Reproduce each of the entries below word for word, keeping every line and its order unchanged.
════════════════
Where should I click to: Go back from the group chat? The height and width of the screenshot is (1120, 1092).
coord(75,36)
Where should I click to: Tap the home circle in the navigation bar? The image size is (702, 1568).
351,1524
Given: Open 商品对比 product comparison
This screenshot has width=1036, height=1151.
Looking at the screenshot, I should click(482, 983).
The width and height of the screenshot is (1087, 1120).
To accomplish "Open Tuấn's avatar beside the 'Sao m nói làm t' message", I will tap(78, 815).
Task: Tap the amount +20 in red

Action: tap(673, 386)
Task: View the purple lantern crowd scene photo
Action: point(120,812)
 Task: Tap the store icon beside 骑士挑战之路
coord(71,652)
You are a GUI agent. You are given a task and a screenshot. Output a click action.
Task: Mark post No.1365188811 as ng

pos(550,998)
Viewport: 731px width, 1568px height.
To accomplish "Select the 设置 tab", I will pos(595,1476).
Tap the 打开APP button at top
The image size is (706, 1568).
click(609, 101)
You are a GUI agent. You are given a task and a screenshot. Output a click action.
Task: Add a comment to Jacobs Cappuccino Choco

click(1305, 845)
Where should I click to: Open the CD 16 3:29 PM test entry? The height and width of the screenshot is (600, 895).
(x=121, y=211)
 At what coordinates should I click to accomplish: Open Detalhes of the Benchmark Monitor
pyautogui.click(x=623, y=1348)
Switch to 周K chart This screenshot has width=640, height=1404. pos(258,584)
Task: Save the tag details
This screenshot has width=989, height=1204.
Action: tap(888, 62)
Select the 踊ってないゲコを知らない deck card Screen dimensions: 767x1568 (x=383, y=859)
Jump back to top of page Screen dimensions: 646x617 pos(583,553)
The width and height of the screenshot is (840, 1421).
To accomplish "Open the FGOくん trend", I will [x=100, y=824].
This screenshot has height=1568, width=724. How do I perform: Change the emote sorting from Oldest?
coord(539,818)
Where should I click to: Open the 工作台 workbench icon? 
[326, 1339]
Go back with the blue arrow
════════════════
◆ RESPONSE
Where should I click to: Go back from the group chat? The height and width of the screenshot is (1120, 1092).
coord(75,36)
Where should I click to: Tap the home circle in the navigation bar? The image size is (702, 1568).
351,1524
Given: Open 商品对比 product comparison
This screenshot has width=1036, height=1151.
Looking at the screenshot, I should click(482, 983).
The width and height of the screenshot is (1087, 1120).
To accomplish "Open Tuấn's avatar beside the 'Sao m nói làm t' message", I will tap(78, 815).
Task: Tap the amount +20 in red

Action: tap(673, 386)
Task: View the purple lantern crowd scene photo
Action: point(120,812)
 Task: Tap the store icon beside 骑士挑战之路
coord(71,652)
You are a GUI agent. You are given a task and a screenshot. Output a click action.
Task: Mark post No.1365188811 as ng

pos(550,998)
Viewport: 731px width, 1568px height.
To accomplish "Select the 设置 tab", I will pos(595,1476).
Tap the 打开APP button at top
The image size is (706, 1568).
click(609, 101)
You are a GUI agent. You are given a task and a screenshot. Output a click action.
Task: Add a comment to Jacobs Cappuccino Choco

click(1305, 845)
Where should I click to: Open the CD 16 3:29 PM test entry? The height and width of the screenshot is (600, 895).
(x=121, y=211)
 At what coordinates should I click to accomplish: Open Detalhes of the Benchmark Monitor
pyautogui.click(x=623, y=1348)
Switch to 周K chart This screenshot has width=640, height=1404. pos(258,584)
Task: Save the tag details
This screenshot has width=989, height=1204.
Action: tap(888, 62)
Select the 踊ってないゲコを知らない deck card Screen dimensions: 767x1568 (x=383, y=859)
Jump back to top of page Screen dimensions: 646x617 pos(583,553)
The width and height of the screenshot is (840, 1421).
To accomplish "Open the FGOくん trend", I will [x=100, y=824].
This screenshot has height=1568, width=724. How do I perform: Change the emote sorting from Oldest?
coord(539,818)
Where should I click to: Open the 工作台 workbench icon? 
[326, 1339]
Go back with the blue arrow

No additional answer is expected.